「ユア・ソー・ヴェイン(You’re So Vain)」で知られるグラミー賞受賞シンガーソングライターのカーリー・サイモン(83歳)が、2026年7月27日にパーキンソン病と診断され、皮膚がんの治療を受けたことを公表した。新アルバムのリリースを前に、病とともに歩む日々を率直に語っている。(フロントロウ編集部)
関節痛がきっかけで診断、外見の変化も公表
米Varietyなどが伝えたところでは、カーリーは声明の中でパーキンソン病の診断に至るまでの経緯を明かした。最初は両膝と片方の股関節の関節炎として始まり、3回の関節置換手術を受けた。それでも症状は改善せず、メイヨー・クリニックで精密検査を受けた結果、パーキンソン病と診断されたという。
また、顔の基底細胞がん(皮膚がんの一種)の治療も受けたことを明かし、手術後の外見の変化を気にして公の場を避けていたとも説明した。ここ数年露出が減っていた背景のひとつでもあったようだ。

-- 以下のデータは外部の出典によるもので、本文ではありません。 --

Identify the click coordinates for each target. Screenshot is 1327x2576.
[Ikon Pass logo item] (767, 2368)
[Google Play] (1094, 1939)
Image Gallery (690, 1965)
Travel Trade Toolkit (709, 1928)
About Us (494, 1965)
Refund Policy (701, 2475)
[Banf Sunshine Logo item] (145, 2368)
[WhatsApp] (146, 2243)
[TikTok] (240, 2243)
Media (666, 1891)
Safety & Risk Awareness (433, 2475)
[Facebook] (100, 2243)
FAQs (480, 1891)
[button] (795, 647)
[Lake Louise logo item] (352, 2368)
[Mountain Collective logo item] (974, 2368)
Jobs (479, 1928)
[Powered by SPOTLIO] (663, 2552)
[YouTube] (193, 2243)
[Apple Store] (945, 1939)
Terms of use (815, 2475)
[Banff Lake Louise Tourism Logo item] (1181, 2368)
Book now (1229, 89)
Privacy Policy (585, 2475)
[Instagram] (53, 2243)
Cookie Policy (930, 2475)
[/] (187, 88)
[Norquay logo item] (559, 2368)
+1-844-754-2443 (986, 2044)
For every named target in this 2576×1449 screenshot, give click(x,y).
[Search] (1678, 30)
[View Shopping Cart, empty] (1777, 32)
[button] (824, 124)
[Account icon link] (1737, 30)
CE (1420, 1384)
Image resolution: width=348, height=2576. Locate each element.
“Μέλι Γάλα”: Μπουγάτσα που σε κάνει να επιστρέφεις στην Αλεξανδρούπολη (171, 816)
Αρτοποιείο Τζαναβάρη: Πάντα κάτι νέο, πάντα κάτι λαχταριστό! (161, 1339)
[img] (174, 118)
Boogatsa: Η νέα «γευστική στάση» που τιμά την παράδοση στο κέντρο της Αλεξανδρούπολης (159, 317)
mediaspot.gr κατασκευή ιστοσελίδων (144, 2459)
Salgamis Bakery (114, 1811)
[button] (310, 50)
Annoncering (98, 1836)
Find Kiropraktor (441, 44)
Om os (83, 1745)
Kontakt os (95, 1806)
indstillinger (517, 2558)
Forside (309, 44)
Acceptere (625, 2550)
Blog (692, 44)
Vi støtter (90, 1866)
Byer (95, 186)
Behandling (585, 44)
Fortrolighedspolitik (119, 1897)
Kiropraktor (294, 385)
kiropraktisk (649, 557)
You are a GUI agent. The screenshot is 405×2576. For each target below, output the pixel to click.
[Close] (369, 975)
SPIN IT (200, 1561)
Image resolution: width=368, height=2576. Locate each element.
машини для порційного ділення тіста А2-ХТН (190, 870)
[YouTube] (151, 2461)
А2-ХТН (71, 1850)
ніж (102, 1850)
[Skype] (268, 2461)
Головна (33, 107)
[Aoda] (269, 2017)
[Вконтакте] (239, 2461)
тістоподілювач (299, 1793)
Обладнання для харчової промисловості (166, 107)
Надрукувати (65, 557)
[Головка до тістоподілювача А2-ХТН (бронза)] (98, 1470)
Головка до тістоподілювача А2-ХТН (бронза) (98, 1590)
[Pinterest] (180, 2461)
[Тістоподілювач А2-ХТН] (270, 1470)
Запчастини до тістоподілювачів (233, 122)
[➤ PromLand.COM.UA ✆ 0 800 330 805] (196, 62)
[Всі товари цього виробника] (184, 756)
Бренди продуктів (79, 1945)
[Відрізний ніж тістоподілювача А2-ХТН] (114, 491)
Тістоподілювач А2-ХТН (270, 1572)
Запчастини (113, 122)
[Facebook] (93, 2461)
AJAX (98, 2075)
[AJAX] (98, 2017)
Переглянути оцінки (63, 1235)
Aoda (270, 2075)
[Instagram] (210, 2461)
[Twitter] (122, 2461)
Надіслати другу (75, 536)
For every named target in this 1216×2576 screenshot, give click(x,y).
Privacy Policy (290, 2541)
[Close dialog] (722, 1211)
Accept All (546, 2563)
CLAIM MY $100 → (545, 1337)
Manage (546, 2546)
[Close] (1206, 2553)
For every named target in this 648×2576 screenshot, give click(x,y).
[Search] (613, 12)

声明の中でカーリーは自身の状況をこう語っている。「パーキンソン病は人によって異なり、予測できないこともある。あまりにも疲れて一日が始められない日もある。でも、もう少し動ける余裕があり、自分らしく思え、考え、働ける日もある。私は生きるのをやめていないし、働くのをやめていない」。
18年ぶりのアルバムを8月に届ける
米Varietyが伝えたところでは、カーリーは2026年8月14日に約18年ぶりのオリジナルフルアルバム『カムズ・イン・ウェイブス(Comes in Waves)』をリリースする予定だ。前作のオリジナルアルバムは2008年にさかのぼる。病の告白と同じタイミングでのアルバム発表には、「まだ音楽を作り続けている」というメッセージが込められているようだ。
1972年のヒット曲「ユア・ソー・ヴェイン」で広く知られ、グラミー賞を2度受賞し、半世紀以上にわたり音楽シーンに貢献してきたカーリー・サイモン。83歳となった今も、病と向き合いながら音楽制作を続けている。